EXERCISE DATA:
BEGIN

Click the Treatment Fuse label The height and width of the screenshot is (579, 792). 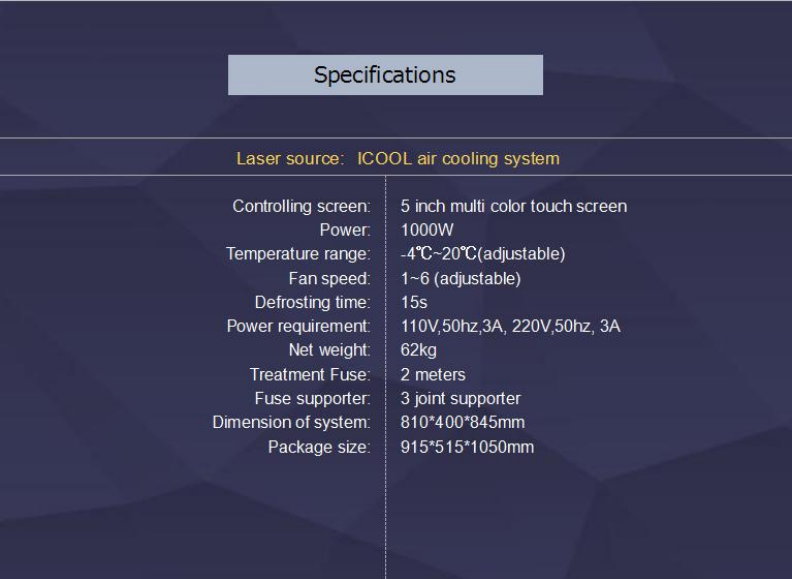[x=310, y=374]
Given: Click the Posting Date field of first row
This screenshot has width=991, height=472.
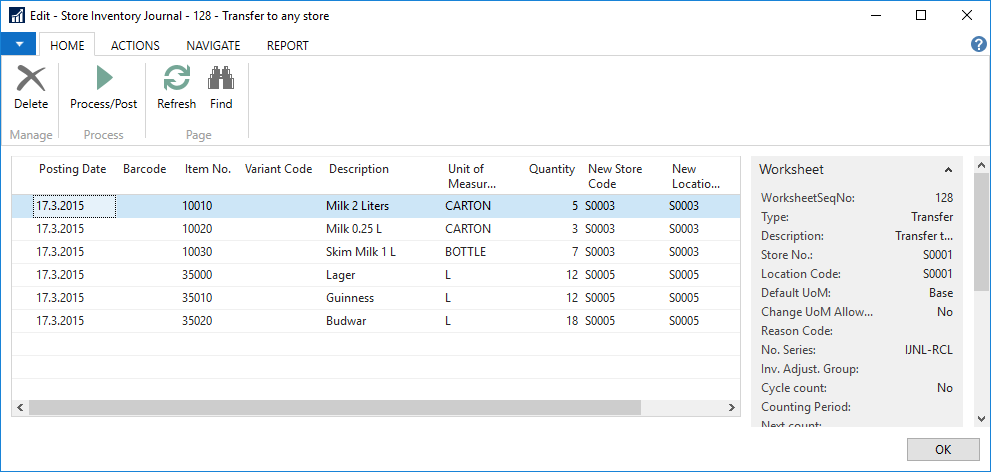Looking at the screenshot, I should [x=75, y=206].
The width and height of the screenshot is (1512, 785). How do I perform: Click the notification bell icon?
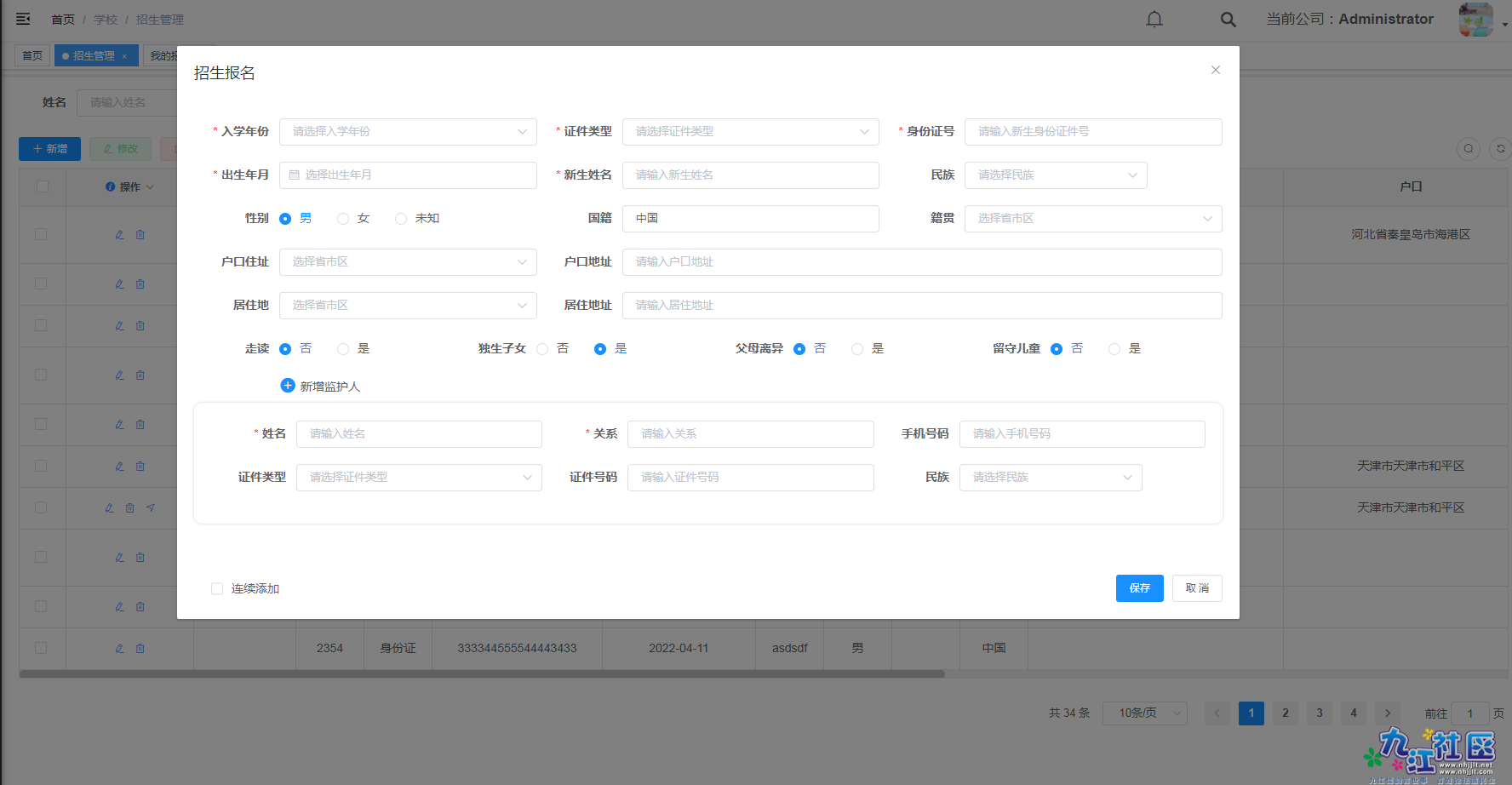pyautogui.click(x=1154, y=19)
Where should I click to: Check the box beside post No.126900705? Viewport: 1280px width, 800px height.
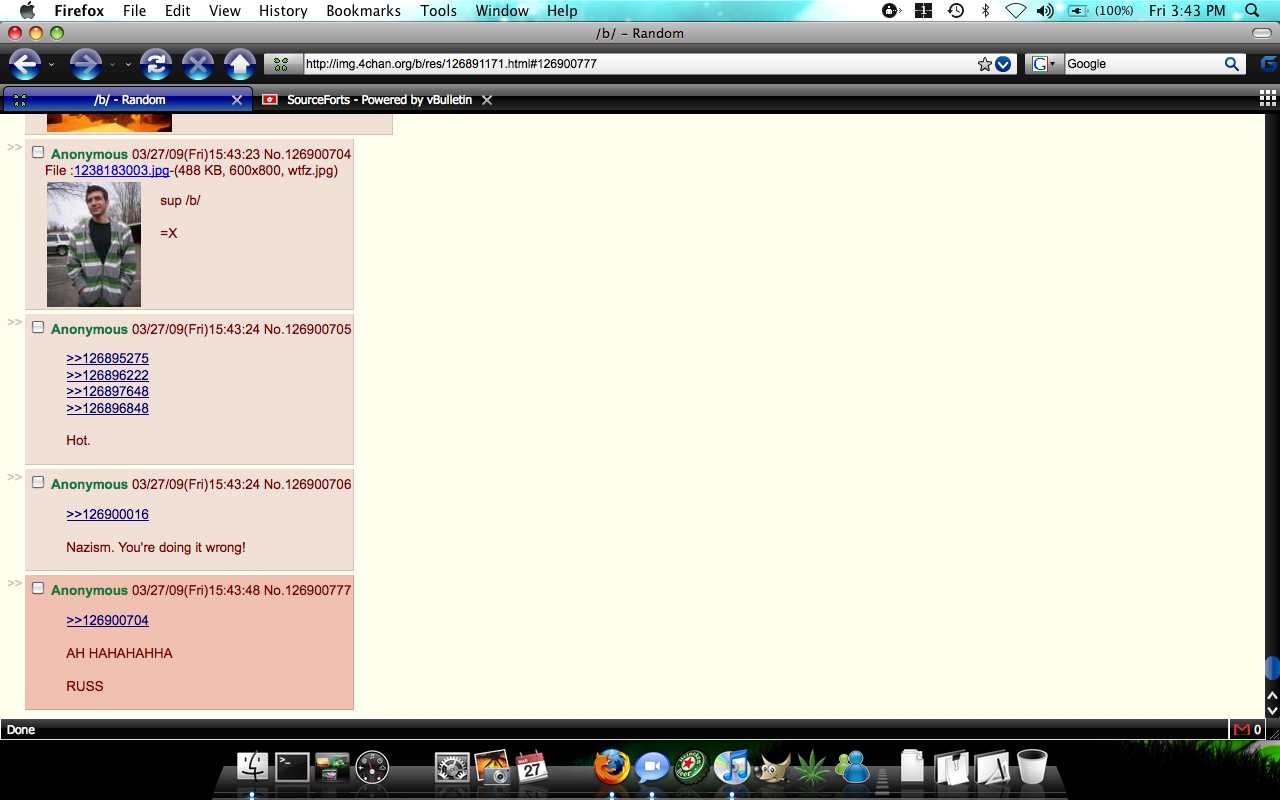coord(38,328)
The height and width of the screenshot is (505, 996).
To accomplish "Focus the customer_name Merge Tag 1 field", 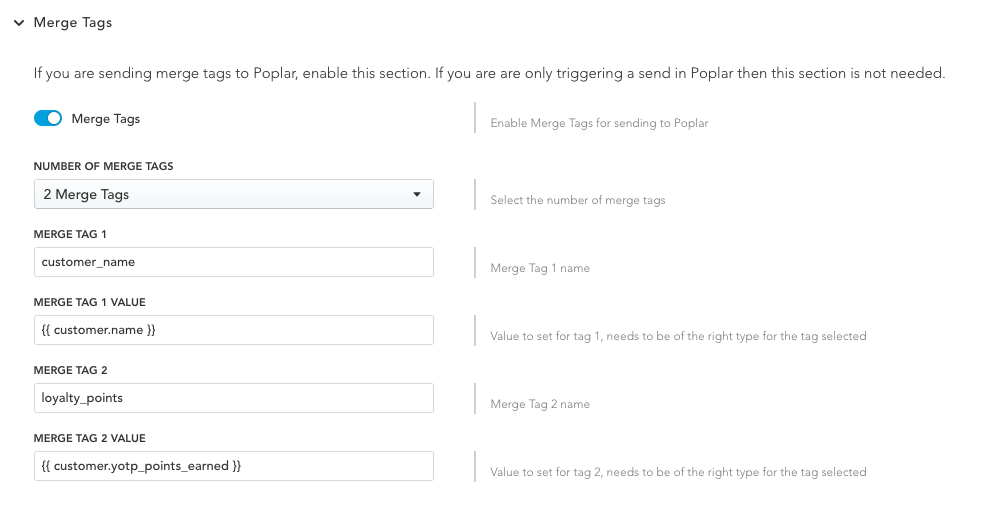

END

INSTRUCTIONS FOR THE TASK: The output should be the lines from the one with "Given: Click the" through the end of the material above, both ends included, printed exactly and nothing else. Drop the pictures.

FINISHED EXERCISE:
Given: Click the Posting Date field of first row
This screenshot has width=991, height=472.
Looking at the screenshot, I should [x=75, y=206].
The width and height of the screenshot is (1512, 785). How do I perform: Click the notification bell icon?
pyautogui.click(x=1154, y=19)
Where should I click to: Check the box beside post No.126900705? Viewport: 1280px width, 800px height.
coord(38,328)
The height and width of the screenshot is (505, 996).
To accomplish "Focus the customer_name Merge Tag 1 field", 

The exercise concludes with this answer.